Just before the holiday break, the Herald visited each of District 13’s elementary schools to see Common Core lessons in action, at a variety of grade levels. We saw what Superintendent Dr. Adrienne Robb-Fund sees every day during her visits to classrooms and teacher observations.

“Our teachers are doing a great job implementing the new Common Core modules,” she said. Modules are curriculum units in English language arts and math that include several related lessons.

Each module has a “big idea” — a theme or focus with specific skills that students are expected to develop and concepts they must learn.

The Common Core Learning Standards are designed to ensure that students are college and career ready when they graduate high school. Expectations have been raised and Robb-Fund said the children are working hard to meet these challenges.

Learning centers in kindergarten

In Gail Shaw’s kindergarten class at Willow Road School, children spend much of their day working in small groups, known as learning centers. They move from table to table working on various literacy skills.
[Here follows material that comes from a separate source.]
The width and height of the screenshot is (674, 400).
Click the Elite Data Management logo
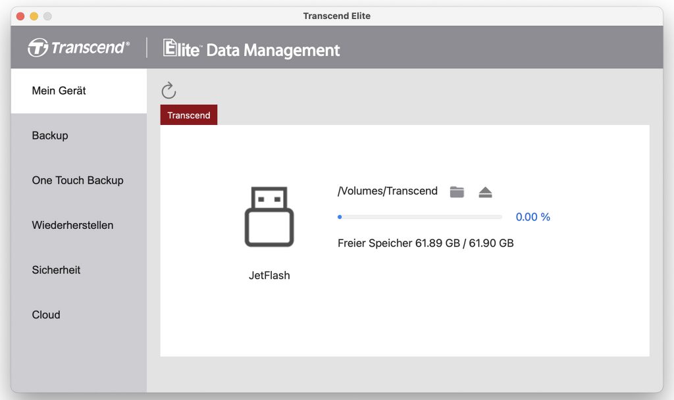[x=251, y=49]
Every day, the children visit all five centers, including word study, phonemic awareness, guided reading, phonics and Fundations — a language basics program. In the phonics center, the children play detective, receiving a list of words and having to find that item, or at least a picture of it, in the classroom. At Fundations, the students study two letters per week and all the sounds associated with that letter.

The groups spend 12 to 15 minutes at each center. Shaw works with the guided reading groups, where children learn to not just read words, but to comprehend what those words and sentences mean.

“It’s so literacy rich and it’s so in-depth with the concepts we’re teaching,” she said. “There are times where perhaps these concepts are above them, but they’re learning how to adapt.”